На вечере у Ланза (из итальянского посольства) я сидела в уголке с Хассо Эцдорфом. Мы говорили о Гессе и о том, что из всего этого выйдет. Все находят эту историю довольно-таки смехотворной.
Среда, 14 мая.
Обедала с Паулом Меттернихом в «Ателье». Он только что из Рима. Представил мне в лицах, как встречался с «семьей». Рассказывал он об этом шутливо, но представляю, какое это для него было испытание.
После обеда мы попытались купить открытку с портретом Гесса, но похоже, что их уже успели изъять и теперь их не купишь ни за какие деньги. В одном магазине женщина даже набросилась на нас: «Wozu brauchen sie ihn denn? Er ist ja wahnsinnig geworden!»[71] такова официальная версия. Чтобы успокоить ее, мы притворились, что нас интересует весь «зверинец», и купили оба по карточке Геббельса и Геринга.

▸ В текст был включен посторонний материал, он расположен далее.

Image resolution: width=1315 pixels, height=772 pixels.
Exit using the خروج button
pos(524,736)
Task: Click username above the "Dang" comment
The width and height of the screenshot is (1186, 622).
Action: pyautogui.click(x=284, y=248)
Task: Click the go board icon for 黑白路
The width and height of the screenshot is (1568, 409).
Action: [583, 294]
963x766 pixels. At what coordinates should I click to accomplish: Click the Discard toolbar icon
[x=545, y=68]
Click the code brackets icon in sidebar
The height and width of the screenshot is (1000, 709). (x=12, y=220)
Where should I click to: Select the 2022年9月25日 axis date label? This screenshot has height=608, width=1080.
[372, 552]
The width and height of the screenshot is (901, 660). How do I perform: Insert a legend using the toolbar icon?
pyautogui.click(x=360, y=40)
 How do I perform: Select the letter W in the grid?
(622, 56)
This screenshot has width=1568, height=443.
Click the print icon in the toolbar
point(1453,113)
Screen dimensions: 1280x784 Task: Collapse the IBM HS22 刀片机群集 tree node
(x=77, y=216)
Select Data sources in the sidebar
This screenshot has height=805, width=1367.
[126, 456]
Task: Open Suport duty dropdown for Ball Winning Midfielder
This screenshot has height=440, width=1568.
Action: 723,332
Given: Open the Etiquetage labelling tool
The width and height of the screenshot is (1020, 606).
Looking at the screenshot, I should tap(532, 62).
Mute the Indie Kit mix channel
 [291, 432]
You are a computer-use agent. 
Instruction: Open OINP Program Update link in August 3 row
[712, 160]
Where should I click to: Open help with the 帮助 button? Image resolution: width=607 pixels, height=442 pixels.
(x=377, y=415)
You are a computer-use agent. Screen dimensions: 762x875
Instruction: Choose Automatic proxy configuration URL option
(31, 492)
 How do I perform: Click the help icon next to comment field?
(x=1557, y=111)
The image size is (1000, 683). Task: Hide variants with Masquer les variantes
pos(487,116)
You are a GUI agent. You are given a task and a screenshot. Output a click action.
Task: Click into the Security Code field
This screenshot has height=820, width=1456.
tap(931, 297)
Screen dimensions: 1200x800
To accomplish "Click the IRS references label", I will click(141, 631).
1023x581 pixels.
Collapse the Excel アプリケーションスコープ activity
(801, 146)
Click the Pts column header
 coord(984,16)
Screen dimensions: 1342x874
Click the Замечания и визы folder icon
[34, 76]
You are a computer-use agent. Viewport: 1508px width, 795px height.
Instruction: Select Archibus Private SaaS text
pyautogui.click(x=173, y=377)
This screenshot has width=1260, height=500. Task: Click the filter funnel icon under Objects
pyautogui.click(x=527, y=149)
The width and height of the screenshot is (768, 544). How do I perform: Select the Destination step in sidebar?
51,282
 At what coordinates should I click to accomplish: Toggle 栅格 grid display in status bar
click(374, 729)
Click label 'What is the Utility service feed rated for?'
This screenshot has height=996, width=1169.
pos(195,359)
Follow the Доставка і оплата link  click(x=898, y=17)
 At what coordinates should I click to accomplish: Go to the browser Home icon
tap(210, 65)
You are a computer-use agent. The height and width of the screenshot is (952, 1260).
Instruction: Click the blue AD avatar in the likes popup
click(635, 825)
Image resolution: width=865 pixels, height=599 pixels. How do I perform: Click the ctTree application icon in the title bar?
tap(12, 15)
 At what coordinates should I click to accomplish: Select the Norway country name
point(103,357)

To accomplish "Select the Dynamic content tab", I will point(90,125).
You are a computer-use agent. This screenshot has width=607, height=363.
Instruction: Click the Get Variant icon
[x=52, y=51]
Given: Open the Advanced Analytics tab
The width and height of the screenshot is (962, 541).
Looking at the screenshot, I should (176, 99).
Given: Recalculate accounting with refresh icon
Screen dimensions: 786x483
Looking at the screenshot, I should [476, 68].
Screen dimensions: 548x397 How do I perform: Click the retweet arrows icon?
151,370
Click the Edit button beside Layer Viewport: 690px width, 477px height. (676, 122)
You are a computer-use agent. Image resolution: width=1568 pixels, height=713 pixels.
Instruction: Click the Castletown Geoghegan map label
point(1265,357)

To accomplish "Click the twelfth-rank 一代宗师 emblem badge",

В отсутствие Татьяны Паул все время торчит у нас. Он терпеть не может Берлин, и у него нет здесь близких друзей. Как и в ДД, мы ежедневно получаем кипы розовых бумаг с грифом «совершенно секретно», содержащих последние международные известия и материалы из иностранной печати. Читать их не полагается никому, кроме немногих избранных, однако курьер приносит их незапечатанными. Паул, изголодавшийся по информации, все это пожирает, поскольку в немецких газетах сейчас нет буквально ничего. Если кто-нибудь войдет, это может нам очень дорого обойтись, но так как бюро Татьяны (где я временно работаю) находится в гараже, то мы обычно сносимся с остальным отделом по телефону. Единственное исключение — Ранцау и Луизетта Квадт, которые работают рядом, но им наплевать.
После обеда познакомилась с Эдгаром фон Юкскюлем, пожилым остзейским бароном, который до 1914 года состоял на российской дипломатической службе. Он очень тепло говорил о Папa, сказав, что он был одним из самых одаренных молодых людей в России и что со временем он непременно стал бы премьер-министром. Бедный Папa!
Прошел слух, что Сталин согласился уступить Украину немцам на девяносто девять лет.[72] Я вне себя от возмущения!
Воскресенье, 18 мая.
Берлинцы, известные своим остроумием, уже сочиняют остроты по поводу бегства Гесса. Например:
«Аугсбург[73] — город германского подъема».
«Би-Би-Си» сообщает: в ночь на воскресенье германские министры больше не прилетали».
«Сообщение ОКБ:[74] Геринг и Геббельс все еще прочно находятся в немецких руках».
«Тысячелетний Рейх превратился в столетний: одним нулем стало меньше».
«Что наше правительство сбрендило, это мы давно знаем, но что оно это признало — это нечто новенькое».
«Черчилль спрашивает Гесса: Так это вы сумасшедший? — Нет, лишь его заместитель».
Ко всему этому Ага Фюрстенберг, известная своим снобизмом и острословием, на днях добавила: «Если так пойдет и дальше, то скоро мы снова окажемся исключительно среди своих».